Extract to read:
-.-.-

This data import populates author and category just as if we were recording custom dimensions with each pageview on the meteorology website, and we can now create a custom report to display performance by author and category.

Image described by surrounding text and caption.

Figure 17.7 When you create the Author and Category custom dimensions, specify the scope as Hit.

Table 17.1 Sample Content Management System (CMS) Records

Article ID Title Meta Description Main Content Author Category
3293 Winter Outlook 2017 Long-range forecast for winter 2017 It appears that winter in the northern hemisphere … Andrew Cullen Forecasts
4588 Worldwide Water Update Comprehensive water study As we analyze hydrological data from around the world … Stacy Hamida Hydrology
5214 Typhoon Watch Latest tracking for Pacific cyclones This typhoon season in the Pacific is proving to be very active … Andrew Cullen Cyclones

Table 17.2 Key Refinements for Page Dimension

Page dimension in GA /news/article.php?articleId=5214
Key in CMS 5214
Refinement query refinement: articleId
Page dimension in GA /news/typhoon
Key in CMS typhoon
Refinement regex refinement: /news/([^/]+)

Importing Campaign Data into Google Analytics

In Chapter 7, “Acquisition Reports,” we discussed the extreme importance of using the utm_medium, utm_source, and utm_campaign URL parameters to more accurately record our traffic sources and to populate the campaigns report with accurate, structured campaign data as in Listing 17.3.

There is, however, another option for populating campaign parameters into GA: you can pass a single utm_id parameter in the URL, as shown in Listing 17.4, and then import the campaign parameters—and custom dimensions as an option—against this ID as the key, as shown in Listing 17.4.

Why might you use the simplified campaign parameter format in Listing 17.4? For one thing, it can be a bit compromising to explicitly display campaign parameters for your website visitors to plainly see. In most instances, direct indications of marketing descriptions can only be a distraction from the user and brand experience that you aim to provide. In other cases, you might be dealing with advertising platforms that allow a single campaign ID only.

To import campaign data:

  1. Create a new data set and select Campaign Data as the Data set type.
  2. Define the schema as in Figure 17.9. Note that we have created a Campaign Group custom dimension, which you can use (in a custom report or segment, or as a secondary dimension) to distinguish between product campaigns and informational resource campaigns. Also, as mentioned in Chapter 7, campaign name is not actually mandatory for campaign tracking, but it’s always recommended as best practice.

-.-.-

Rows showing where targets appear

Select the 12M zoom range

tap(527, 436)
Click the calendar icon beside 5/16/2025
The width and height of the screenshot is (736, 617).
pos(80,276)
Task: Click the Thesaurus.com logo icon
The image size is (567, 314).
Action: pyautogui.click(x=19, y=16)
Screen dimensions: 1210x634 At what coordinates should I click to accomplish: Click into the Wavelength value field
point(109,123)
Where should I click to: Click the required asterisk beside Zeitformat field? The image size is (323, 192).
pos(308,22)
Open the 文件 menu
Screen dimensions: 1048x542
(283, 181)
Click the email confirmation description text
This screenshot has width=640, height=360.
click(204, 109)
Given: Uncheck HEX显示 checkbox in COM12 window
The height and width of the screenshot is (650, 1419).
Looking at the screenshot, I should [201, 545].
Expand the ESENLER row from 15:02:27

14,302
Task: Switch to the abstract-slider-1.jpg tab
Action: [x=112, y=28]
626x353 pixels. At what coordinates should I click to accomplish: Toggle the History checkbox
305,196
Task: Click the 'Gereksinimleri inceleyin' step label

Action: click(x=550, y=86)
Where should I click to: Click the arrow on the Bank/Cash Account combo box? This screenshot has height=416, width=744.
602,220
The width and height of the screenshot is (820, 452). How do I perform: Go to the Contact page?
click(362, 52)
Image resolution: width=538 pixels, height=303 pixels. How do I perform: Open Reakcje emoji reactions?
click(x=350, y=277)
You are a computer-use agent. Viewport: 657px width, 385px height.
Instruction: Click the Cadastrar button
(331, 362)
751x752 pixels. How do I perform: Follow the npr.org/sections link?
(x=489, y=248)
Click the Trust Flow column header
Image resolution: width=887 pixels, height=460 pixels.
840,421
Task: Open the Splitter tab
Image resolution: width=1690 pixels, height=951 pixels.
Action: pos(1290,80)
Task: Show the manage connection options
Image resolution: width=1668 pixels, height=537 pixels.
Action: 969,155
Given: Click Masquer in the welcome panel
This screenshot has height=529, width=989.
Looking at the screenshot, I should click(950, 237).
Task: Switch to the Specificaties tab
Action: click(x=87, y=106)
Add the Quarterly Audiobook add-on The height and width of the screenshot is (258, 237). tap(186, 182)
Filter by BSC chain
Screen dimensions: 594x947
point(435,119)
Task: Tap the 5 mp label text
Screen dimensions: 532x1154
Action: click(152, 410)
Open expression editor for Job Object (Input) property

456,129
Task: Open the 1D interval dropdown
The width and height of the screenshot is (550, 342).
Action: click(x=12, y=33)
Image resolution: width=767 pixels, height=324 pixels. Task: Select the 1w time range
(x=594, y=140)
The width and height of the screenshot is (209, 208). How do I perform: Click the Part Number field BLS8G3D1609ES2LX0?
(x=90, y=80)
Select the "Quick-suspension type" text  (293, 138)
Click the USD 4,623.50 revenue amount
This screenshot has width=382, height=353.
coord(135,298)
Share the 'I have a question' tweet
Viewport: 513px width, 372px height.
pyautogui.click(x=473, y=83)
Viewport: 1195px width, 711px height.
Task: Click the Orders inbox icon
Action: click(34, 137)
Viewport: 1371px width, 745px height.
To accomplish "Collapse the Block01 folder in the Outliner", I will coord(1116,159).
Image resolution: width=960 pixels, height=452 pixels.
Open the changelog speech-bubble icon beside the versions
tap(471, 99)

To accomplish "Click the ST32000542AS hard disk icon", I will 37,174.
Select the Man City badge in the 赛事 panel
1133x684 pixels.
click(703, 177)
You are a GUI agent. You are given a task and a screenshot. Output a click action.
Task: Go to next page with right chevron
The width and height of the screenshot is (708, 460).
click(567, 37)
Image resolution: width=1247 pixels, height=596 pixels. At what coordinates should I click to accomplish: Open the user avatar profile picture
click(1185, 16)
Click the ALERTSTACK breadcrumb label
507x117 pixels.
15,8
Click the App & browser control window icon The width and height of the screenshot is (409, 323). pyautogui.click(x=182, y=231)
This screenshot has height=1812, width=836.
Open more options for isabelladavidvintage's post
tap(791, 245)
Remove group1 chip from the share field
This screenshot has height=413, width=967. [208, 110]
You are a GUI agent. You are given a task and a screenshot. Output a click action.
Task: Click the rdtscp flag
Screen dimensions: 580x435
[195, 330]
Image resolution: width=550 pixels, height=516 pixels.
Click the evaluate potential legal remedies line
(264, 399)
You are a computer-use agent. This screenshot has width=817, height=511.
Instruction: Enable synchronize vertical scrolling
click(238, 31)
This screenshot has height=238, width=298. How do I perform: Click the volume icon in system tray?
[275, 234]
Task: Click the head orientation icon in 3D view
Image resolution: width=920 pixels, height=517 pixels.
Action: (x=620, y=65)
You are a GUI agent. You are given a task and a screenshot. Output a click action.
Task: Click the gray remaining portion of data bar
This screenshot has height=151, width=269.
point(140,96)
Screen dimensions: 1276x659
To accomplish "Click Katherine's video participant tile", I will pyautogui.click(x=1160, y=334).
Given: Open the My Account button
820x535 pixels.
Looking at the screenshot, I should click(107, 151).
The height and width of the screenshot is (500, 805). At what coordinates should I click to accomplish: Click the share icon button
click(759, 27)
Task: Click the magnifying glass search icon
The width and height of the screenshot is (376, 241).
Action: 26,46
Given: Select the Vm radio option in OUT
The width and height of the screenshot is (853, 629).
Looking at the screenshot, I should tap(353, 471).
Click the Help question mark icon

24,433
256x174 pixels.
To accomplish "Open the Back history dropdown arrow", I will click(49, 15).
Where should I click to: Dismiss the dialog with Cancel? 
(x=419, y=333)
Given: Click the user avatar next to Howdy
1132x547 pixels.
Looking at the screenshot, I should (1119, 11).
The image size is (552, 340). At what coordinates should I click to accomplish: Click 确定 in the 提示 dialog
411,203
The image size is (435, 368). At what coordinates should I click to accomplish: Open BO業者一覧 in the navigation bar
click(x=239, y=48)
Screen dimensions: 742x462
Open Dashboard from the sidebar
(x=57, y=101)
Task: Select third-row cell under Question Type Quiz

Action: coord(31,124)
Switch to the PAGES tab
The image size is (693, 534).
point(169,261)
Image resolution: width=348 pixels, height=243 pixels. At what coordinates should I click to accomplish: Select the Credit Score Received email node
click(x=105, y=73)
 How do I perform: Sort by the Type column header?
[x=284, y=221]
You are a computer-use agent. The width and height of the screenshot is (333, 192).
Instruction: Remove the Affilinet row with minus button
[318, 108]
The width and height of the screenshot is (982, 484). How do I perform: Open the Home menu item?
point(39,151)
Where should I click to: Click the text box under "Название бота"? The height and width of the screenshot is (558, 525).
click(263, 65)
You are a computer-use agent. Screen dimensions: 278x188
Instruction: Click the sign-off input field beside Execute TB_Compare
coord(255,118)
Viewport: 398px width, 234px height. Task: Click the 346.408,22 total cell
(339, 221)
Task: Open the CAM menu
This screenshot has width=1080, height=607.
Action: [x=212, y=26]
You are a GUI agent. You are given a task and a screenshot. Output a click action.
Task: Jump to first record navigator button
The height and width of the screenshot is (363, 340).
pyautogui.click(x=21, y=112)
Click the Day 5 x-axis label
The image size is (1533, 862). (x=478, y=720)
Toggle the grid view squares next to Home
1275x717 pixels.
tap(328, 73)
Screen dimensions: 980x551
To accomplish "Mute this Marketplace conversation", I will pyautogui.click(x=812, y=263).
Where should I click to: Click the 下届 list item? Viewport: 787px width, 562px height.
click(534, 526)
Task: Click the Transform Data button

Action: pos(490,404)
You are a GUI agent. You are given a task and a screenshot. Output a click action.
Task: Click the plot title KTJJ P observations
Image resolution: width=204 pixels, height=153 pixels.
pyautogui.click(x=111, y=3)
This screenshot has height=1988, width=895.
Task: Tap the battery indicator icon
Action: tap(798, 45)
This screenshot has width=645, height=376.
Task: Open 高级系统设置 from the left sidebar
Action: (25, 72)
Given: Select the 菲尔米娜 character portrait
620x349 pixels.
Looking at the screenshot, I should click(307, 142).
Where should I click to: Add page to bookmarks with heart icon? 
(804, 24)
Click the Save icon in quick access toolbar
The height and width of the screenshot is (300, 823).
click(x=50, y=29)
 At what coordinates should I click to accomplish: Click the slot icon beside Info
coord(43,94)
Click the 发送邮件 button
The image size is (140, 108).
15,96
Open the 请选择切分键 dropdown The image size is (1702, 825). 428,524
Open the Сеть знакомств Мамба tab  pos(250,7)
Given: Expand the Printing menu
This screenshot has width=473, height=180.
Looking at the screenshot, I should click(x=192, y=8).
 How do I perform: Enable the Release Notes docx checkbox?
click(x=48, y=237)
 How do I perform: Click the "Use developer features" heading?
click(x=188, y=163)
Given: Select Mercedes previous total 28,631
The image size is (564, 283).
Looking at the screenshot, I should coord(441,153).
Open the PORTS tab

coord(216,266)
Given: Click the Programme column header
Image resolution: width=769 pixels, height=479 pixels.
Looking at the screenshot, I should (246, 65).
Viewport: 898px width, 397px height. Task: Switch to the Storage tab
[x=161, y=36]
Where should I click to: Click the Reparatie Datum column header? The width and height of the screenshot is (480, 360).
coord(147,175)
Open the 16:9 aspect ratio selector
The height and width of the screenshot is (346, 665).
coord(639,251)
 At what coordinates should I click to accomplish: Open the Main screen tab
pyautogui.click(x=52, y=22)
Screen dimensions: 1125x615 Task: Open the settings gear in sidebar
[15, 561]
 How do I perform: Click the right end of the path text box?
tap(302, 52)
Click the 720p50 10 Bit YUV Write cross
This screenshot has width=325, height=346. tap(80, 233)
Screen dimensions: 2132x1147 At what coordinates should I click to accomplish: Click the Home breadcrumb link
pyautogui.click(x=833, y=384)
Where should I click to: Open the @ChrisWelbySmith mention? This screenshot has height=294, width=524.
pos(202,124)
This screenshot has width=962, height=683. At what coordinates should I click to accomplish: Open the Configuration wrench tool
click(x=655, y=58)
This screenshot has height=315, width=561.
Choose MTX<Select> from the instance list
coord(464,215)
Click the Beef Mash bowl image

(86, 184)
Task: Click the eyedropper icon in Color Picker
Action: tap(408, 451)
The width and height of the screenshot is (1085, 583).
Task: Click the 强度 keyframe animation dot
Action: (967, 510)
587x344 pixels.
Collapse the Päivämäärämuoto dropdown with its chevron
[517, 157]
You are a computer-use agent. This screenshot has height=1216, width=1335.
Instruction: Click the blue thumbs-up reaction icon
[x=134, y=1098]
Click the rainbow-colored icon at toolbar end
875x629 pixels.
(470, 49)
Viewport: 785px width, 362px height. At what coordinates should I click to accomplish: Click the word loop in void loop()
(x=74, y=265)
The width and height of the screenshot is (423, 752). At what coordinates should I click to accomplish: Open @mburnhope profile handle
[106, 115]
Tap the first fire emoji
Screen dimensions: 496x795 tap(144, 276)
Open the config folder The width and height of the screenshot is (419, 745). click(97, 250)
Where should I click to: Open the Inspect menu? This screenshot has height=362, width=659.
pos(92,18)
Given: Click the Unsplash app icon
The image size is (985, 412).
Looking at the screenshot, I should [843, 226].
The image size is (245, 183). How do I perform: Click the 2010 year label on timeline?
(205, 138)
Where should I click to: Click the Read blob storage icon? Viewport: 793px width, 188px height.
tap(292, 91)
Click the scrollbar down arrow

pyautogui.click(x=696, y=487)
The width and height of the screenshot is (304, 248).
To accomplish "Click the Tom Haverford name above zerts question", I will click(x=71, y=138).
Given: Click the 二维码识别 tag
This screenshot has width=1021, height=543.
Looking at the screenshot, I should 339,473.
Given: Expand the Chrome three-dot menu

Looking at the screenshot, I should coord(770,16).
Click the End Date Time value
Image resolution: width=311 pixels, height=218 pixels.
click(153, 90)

-.-.-

Task details: Write out the passage on importing campaign data from "Why might you" through "campaign ID only.", switching "distraction" to "hindrance".

Solution:
Why might you use the simplified campaign parameter format in Listing 17.4? For one thing, it can be a bit compromising to explicitly display campaign parameters for your website visitors to plainly see. In most instances, direct indications of marketing descriptions can only be a hindrance from the user and brand experience that you aim to provide. In other cases, you might be dealing with advertising platforms that allow a single campaign ID only.